Henry David Thoreau
Please resist the urge to kick me out of the blogosphere, but I have to say it: there is way too much pumpkin this year. (hiss, boo!) It's been steadily rising in popularity for years (I blame Starbucks and their unnaturally orange latte), but for goodness sake.
Trader Joe's has two endcaps and much of the baking section devoted to pumpkin-flavored foods. Pumpkin Trader-O's, four varieties of pumpkin crackers, pumpkin mixes up the wazoo, pumpkin butter, even pumpkin dog biscuits. Then I went to Target and found pumpkin marshmallows, pumpkin frozen treats, even more baking mixes, and pumpkin Pop-Tarts.
I have a mantle covered by an assortment of pumpkins and even more along our front walkway. I love pumpkin pie. I love pumpkin-scented candles. This year I fell in love with a pumpkin latte for the first time. (Thanks to a local coffee shop that makes their own mix. Which contains actual pumpkin. What a novel idea.)
I'm all aboard the pumpkin train. Chooo-choooo!
But this is getting out of control, says me.
The whole novelty of pumpkin flavors in the fall is being watered down by a plethora of shit products just for the sake of cashing in on a trend. (To be fair, not all of them are shit.) I'm getting burned out. Modern consumerism is sucking the joy out of pumpkin for me.
What happened to the enjoying a stack of pumpkin pancakes; pumpkin pie at Thanksgiving; an occasional latte when the mood strikes; and a nice loaf of pumpkin bread? What happened to making said bread and pie from actual pumpkin rather than just adding water to the contents of a box?

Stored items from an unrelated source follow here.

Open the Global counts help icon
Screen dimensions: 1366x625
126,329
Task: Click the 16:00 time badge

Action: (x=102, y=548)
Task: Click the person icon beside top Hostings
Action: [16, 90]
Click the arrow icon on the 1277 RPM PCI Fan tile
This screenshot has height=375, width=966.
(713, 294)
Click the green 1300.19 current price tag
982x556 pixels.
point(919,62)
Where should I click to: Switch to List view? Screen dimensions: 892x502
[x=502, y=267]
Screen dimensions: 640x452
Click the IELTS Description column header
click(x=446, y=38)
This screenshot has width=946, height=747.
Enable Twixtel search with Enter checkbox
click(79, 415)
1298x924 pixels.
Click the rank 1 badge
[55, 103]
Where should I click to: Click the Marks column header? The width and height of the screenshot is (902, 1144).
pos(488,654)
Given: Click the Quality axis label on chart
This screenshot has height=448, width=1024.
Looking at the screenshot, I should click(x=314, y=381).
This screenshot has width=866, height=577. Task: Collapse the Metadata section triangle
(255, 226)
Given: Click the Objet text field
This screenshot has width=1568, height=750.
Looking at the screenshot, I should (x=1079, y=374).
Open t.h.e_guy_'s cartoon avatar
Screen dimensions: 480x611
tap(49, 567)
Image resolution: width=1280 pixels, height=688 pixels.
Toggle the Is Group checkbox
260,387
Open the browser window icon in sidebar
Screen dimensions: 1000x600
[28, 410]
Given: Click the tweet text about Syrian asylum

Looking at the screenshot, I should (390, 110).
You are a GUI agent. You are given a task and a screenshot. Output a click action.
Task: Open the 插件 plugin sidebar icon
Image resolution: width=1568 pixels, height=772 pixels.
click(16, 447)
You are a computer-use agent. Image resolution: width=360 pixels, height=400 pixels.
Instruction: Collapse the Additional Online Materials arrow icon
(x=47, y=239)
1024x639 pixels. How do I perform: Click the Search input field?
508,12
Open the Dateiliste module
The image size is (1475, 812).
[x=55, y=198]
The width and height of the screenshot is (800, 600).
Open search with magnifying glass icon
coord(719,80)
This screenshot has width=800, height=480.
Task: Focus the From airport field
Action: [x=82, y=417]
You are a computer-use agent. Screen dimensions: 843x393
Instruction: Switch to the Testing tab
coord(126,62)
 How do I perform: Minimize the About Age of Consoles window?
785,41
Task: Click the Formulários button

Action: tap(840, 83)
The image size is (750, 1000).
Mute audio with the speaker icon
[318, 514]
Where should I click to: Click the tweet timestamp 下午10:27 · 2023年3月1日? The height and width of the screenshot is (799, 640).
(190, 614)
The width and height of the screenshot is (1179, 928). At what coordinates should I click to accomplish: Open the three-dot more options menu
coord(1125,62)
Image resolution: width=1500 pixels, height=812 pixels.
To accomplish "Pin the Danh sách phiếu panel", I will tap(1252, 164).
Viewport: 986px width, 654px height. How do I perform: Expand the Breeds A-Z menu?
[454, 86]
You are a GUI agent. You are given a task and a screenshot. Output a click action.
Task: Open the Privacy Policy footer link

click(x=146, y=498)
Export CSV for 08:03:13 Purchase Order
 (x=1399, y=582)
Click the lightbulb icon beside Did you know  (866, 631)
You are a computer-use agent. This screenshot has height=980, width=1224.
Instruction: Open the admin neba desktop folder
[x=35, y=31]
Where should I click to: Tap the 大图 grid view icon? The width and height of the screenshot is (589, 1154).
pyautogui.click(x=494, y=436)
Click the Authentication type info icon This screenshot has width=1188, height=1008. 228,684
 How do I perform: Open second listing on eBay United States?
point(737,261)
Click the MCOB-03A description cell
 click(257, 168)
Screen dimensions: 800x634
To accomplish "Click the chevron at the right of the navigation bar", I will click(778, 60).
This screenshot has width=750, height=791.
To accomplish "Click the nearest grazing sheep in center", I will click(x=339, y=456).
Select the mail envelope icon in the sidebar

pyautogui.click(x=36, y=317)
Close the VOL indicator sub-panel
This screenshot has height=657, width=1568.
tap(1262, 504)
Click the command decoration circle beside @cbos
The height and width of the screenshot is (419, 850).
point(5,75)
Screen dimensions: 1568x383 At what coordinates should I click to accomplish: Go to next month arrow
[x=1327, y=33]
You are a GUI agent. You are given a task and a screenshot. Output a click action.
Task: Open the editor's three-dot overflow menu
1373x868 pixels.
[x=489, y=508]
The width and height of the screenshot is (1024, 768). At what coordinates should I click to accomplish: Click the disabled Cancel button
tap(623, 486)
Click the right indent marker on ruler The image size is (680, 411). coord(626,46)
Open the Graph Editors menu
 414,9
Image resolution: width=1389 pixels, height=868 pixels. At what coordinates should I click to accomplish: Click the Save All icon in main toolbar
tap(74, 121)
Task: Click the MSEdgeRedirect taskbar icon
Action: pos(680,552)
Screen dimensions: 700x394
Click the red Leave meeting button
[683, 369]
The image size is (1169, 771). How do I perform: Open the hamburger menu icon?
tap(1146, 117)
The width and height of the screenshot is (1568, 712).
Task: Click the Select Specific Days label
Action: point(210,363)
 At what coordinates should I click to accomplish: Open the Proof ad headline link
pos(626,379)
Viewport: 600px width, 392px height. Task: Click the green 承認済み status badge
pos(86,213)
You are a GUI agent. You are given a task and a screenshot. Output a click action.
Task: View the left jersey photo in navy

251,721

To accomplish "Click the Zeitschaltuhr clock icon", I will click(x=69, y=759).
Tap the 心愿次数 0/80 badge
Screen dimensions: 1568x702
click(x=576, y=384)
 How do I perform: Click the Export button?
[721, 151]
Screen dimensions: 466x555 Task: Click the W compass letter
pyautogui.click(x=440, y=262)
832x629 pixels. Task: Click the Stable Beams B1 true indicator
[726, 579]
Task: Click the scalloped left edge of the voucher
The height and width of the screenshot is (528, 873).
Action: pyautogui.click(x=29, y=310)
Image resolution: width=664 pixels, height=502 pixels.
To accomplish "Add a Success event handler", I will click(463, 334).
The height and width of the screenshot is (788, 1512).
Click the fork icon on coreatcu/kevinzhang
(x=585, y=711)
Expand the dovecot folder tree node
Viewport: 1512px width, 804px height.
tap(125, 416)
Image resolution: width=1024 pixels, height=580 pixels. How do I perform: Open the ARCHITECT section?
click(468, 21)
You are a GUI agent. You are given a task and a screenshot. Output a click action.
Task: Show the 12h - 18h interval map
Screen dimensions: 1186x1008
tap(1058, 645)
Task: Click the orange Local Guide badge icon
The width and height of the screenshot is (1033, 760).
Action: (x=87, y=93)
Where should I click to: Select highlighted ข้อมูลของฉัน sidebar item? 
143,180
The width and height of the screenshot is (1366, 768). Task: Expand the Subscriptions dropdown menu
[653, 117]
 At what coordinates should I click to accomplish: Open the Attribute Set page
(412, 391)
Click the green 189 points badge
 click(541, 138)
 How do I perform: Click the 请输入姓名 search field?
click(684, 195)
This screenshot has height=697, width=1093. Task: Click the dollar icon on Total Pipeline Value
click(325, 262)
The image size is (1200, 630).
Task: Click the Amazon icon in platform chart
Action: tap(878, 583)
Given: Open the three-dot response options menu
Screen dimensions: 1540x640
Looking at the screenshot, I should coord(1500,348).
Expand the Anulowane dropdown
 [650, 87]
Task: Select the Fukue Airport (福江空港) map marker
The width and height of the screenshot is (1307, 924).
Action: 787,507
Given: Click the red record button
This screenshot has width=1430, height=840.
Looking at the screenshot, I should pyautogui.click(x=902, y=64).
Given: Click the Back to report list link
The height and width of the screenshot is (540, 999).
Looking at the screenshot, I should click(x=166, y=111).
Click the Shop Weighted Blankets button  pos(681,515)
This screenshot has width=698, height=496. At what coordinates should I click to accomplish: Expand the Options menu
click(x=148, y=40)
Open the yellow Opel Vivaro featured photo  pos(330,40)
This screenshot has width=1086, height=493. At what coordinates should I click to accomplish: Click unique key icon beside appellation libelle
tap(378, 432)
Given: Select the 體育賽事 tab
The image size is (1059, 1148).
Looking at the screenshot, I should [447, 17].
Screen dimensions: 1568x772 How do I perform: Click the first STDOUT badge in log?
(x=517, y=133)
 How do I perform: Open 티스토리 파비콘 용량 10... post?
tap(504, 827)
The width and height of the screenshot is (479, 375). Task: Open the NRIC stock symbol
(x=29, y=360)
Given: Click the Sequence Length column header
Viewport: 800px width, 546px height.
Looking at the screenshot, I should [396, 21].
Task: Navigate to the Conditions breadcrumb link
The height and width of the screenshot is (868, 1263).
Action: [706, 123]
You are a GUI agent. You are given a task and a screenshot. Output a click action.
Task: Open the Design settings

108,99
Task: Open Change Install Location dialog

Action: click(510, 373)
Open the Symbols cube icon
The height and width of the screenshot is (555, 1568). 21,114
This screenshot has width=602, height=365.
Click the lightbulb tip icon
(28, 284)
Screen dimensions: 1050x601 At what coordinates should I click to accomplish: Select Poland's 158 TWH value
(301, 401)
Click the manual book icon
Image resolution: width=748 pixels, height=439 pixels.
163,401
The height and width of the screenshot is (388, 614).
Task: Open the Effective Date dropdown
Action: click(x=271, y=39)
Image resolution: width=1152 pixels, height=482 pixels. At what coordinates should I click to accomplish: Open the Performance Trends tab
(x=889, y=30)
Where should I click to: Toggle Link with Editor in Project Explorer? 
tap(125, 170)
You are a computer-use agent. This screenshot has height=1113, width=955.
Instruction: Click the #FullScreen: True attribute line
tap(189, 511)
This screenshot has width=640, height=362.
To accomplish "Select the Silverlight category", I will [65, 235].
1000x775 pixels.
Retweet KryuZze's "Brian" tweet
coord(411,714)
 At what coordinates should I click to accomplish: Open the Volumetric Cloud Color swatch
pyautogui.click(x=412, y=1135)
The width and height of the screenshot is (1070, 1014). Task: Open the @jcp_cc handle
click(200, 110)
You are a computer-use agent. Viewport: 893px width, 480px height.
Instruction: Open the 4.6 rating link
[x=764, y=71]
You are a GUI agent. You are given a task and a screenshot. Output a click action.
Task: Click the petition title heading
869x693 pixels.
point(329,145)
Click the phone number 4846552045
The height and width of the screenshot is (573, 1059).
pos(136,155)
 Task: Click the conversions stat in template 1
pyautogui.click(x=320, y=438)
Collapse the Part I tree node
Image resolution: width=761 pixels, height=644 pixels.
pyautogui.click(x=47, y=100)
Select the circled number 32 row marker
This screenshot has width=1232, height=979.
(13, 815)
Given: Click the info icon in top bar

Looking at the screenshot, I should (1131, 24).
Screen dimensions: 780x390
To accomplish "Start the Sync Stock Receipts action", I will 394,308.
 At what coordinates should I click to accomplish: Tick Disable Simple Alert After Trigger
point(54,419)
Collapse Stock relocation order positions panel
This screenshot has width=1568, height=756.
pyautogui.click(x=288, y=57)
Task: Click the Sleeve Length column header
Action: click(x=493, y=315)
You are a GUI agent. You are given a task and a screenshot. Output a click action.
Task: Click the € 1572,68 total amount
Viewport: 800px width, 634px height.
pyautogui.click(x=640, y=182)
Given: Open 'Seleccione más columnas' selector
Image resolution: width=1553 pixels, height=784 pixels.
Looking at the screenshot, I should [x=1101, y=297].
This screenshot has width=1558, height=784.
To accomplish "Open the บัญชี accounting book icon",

I say we take back pumpkin! Allow it to regain its integrity! Just say no to pumpkin-flavored high fructose corn syrup, hydrogenated oil and bleached white flour.
(Unless you disagree which is fine, too.)
(Stepping off soapbox.)
P.S. I'll let you know how the pumpkin Rice Krispies treats turn out. (You would have bought the marshmallows, too.)
P.P.S. Photos taken at a recent visit to the pumpkin patch.